Document Type

Journal Article

Publication Title

Stress: the International Journal on the Biology of Stress

Publisher

Taylor and Francis

School

School of Medical and Health Sciences

RAS ID

30058

Comments

This is an Accepted Manuscript of an article published by Taylor & Francis in Stress on 14 November 2019, available online: http://www.tandfonline.com/10.1080/10253890.2019.1687683.
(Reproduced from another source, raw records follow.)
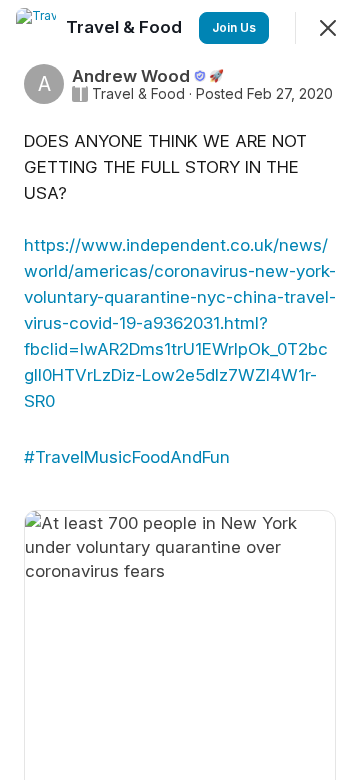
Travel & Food (138, 94)
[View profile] (36, 28)
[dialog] (180, 390)
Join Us (234, 27)
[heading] (126, 27)
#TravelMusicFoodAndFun (127, 457)
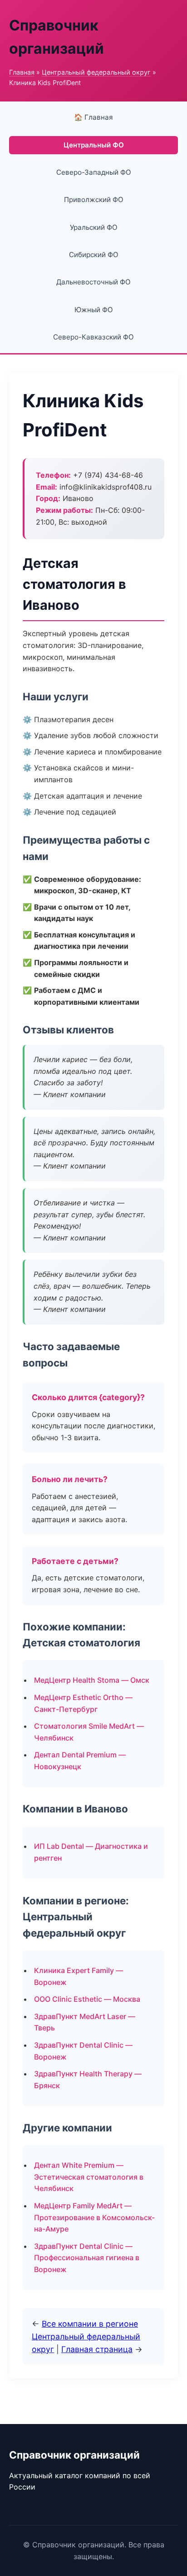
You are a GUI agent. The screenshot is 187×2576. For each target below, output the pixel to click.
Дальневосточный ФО (93, 282)
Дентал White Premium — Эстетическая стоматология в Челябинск (88, 2177)
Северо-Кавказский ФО (93, 337)
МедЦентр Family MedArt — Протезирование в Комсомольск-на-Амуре (94, 2217)
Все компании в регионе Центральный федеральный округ (86, 2336)
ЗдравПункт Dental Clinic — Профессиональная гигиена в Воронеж (86, 2258)
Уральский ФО (94, 227)
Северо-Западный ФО (93, 172)
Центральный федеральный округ (96, 72)
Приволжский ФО (93, 199)
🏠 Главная (93, 117)
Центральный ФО (94, 145)
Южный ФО (93, 309)
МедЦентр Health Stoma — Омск (91, 1680)
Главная (21, 72)
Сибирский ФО (93, 254)
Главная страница (97, 2349)
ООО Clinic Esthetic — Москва (87, 1999)
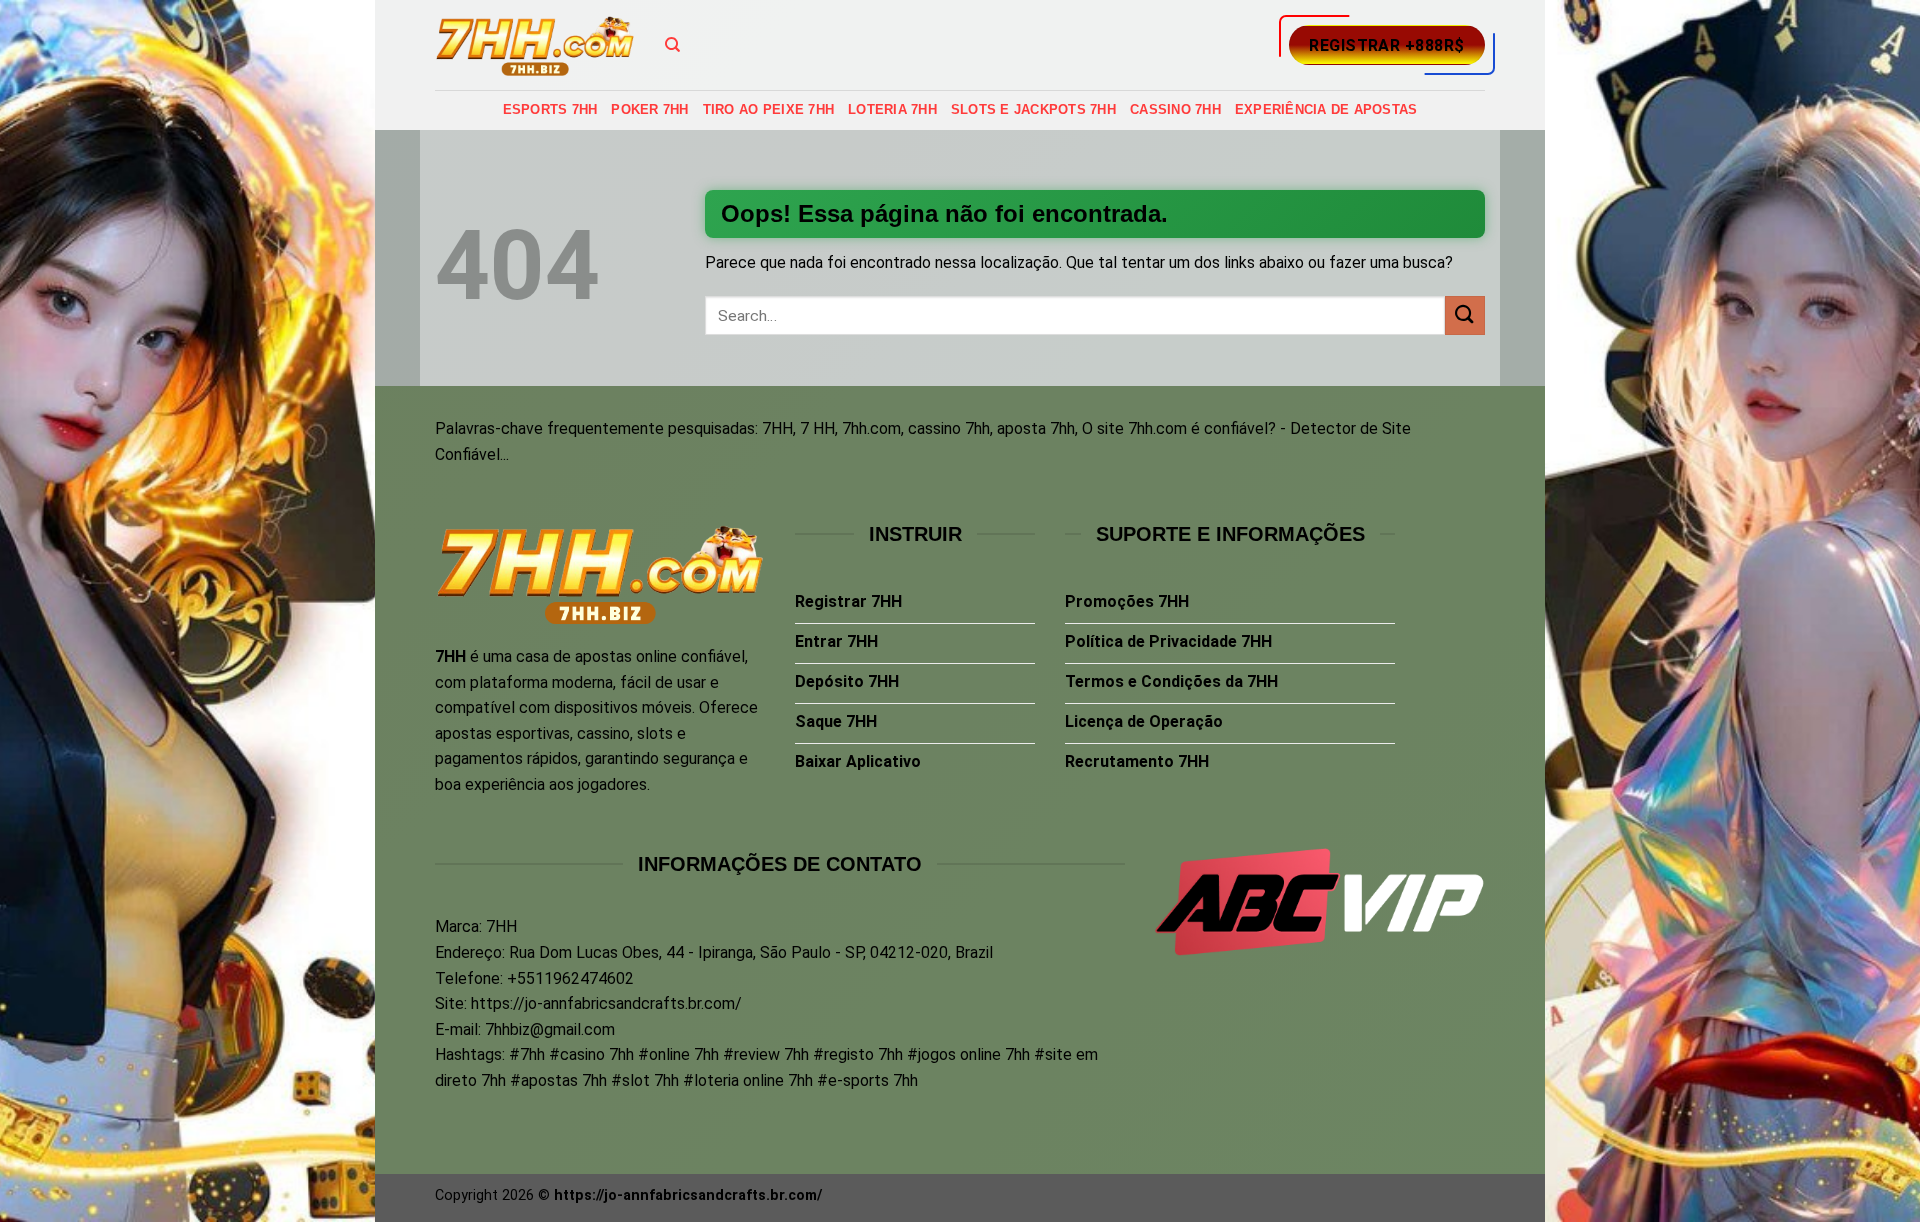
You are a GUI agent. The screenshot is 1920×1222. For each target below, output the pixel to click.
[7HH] (535, 45)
Yang, C. X., Wang, Y., Lu, Q., Lian, Y. N., Anto, E. O., Zhang, Y., & Wang, W. (2020). Chronic stress influences nociceptive sensitivity of female rats in an estrous cycle-dependent manner. Stress, 23(4) 386 - 392. https://doi.org/10.1080/10253890.2019.1687683

Abstract

Exposure to chronic stress can influence nociception and further induce hyperalgesia. Whether stress modulation of pain in female animals occurs in an estrous cycle-specific manner is still unclear. We profiled the changes in nociception (thermal, mechanical, formalin-evoked acute and inflammatory pain) of female Sprague-Dawley rats after treatment with chronic unpredictable mild stress (CUMS) and investigated whether these changes occur in an estrous cycle-dependent manner. The results showed that CUMS female rats exhibited a lower mechanical withdrawal threshold in proestrus and estrus, a longer formalin-evoked licking time in metestrus and diestrus, but no changes in the latency time on the tail-flick test. The present study findings suggest that chronic stress induces mechanical and formalin-evoked acute hyperalgesia of female rats in an estrous cycle-dependent manner.